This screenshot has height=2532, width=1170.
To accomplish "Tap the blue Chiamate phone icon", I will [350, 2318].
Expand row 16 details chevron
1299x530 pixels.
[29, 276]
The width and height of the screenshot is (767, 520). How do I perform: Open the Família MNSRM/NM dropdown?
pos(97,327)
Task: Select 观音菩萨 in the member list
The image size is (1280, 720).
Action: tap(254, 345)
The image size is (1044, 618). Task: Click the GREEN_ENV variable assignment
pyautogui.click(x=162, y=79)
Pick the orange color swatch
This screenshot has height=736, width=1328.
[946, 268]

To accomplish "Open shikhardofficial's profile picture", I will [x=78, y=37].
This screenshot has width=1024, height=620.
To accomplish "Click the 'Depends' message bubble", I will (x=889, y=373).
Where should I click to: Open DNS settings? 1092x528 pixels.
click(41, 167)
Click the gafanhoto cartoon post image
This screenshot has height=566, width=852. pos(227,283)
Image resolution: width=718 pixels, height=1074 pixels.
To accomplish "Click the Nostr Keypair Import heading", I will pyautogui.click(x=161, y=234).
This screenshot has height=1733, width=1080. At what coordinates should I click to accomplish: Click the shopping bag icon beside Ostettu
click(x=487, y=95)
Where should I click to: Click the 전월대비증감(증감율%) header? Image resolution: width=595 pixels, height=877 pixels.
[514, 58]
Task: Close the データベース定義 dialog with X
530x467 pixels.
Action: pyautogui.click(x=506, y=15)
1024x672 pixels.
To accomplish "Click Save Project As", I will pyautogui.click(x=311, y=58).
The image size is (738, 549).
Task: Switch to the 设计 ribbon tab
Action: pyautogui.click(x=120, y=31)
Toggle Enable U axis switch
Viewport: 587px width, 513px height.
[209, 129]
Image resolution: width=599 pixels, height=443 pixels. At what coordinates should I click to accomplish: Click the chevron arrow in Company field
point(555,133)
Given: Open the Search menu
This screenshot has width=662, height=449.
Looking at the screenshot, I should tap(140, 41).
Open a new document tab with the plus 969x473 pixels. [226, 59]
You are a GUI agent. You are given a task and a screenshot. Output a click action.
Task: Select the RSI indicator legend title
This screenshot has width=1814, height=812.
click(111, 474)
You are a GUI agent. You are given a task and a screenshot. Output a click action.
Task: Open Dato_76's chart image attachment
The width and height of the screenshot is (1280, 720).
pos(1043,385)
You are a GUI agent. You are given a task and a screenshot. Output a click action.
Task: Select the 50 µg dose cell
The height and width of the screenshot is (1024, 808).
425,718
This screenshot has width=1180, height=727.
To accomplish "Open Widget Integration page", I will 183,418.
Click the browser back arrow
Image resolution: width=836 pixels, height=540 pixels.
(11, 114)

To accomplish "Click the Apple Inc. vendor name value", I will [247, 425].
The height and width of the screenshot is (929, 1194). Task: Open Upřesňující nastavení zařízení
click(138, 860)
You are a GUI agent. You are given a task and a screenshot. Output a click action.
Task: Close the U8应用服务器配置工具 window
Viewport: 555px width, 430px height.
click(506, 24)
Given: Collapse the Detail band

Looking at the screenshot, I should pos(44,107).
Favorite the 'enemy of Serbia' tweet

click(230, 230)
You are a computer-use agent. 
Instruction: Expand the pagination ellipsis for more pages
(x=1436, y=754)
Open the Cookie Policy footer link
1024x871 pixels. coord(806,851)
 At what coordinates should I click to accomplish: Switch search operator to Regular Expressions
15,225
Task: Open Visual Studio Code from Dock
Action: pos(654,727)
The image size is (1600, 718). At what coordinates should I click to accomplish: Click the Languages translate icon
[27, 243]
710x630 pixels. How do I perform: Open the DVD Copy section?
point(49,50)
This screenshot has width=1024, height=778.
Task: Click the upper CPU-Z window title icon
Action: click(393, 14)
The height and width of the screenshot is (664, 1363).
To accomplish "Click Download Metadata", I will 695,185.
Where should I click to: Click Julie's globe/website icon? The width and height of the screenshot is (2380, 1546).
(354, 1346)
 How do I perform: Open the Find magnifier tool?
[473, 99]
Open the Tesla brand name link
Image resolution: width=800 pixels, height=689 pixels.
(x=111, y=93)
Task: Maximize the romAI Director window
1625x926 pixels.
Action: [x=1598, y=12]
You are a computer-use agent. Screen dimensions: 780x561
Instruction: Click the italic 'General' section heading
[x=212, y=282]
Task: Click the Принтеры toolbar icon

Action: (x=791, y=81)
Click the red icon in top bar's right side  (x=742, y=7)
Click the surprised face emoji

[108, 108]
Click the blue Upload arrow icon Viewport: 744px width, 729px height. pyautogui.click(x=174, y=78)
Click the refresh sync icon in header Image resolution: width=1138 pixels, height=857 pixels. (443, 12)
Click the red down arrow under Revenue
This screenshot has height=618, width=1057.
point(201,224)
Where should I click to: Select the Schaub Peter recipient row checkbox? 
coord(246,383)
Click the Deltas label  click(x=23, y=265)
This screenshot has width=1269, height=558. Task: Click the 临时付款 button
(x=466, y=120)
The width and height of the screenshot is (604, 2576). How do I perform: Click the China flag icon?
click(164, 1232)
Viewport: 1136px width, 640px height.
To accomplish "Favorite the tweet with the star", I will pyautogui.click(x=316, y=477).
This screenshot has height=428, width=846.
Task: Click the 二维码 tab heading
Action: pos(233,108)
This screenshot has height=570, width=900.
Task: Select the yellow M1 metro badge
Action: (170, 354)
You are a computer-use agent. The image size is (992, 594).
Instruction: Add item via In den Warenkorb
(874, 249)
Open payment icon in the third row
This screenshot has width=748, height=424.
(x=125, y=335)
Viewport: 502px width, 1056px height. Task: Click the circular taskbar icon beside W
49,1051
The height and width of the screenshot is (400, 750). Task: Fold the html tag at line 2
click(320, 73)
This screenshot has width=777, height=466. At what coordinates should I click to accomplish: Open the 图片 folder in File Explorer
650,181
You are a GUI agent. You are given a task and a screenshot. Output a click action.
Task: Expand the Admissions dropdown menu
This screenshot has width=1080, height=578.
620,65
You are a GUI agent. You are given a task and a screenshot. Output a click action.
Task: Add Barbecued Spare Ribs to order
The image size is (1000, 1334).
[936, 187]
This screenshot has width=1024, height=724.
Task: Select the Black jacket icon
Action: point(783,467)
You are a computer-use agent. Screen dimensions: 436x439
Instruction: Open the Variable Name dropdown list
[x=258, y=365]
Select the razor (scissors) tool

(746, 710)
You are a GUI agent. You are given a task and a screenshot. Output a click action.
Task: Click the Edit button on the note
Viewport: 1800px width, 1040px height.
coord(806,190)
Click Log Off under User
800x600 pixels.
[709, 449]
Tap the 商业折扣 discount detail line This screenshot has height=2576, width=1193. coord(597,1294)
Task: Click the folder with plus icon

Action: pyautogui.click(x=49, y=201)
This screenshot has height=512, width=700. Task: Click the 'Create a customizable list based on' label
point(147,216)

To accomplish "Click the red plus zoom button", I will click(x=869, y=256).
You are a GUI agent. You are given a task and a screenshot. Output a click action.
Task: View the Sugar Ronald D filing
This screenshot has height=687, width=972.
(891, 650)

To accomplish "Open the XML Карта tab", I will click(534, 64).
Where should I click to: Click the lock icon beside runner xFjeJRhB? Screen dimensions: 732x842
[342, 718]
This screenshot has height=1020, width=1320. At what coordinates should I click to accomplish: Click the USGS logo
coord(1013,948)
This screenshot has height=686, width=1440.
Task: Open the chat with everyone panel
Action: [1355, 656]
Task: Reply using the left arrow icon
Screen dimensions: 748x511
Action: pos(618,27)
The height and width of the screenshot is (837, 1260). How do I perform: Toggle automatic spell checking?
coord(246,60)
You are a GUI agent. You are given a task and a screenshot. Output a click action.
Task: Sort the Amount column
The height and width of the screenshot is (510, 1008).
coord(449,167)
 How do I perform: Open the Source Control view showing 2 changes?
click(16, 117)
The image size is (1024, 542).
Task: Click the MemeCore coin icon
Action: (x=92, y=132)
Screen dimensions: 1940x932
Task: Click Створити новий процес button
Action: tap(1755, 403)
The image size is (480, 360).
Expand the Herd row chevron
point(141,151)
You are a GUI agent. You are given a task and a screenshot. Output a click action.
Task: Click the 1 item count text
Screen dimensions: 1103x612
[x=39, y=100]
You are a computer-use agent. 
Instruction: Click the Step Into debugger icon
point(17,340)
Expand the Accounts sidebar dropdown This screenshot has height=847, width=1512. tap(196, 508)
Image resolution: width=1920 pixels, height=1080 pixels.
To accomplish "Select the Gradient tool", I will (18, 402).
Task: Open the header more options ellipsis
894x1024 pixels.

Work instruction:
Your answer must be a single number: how many lines in this listing hold the string "menu"? Please add nothing else.

Exercise solution:
2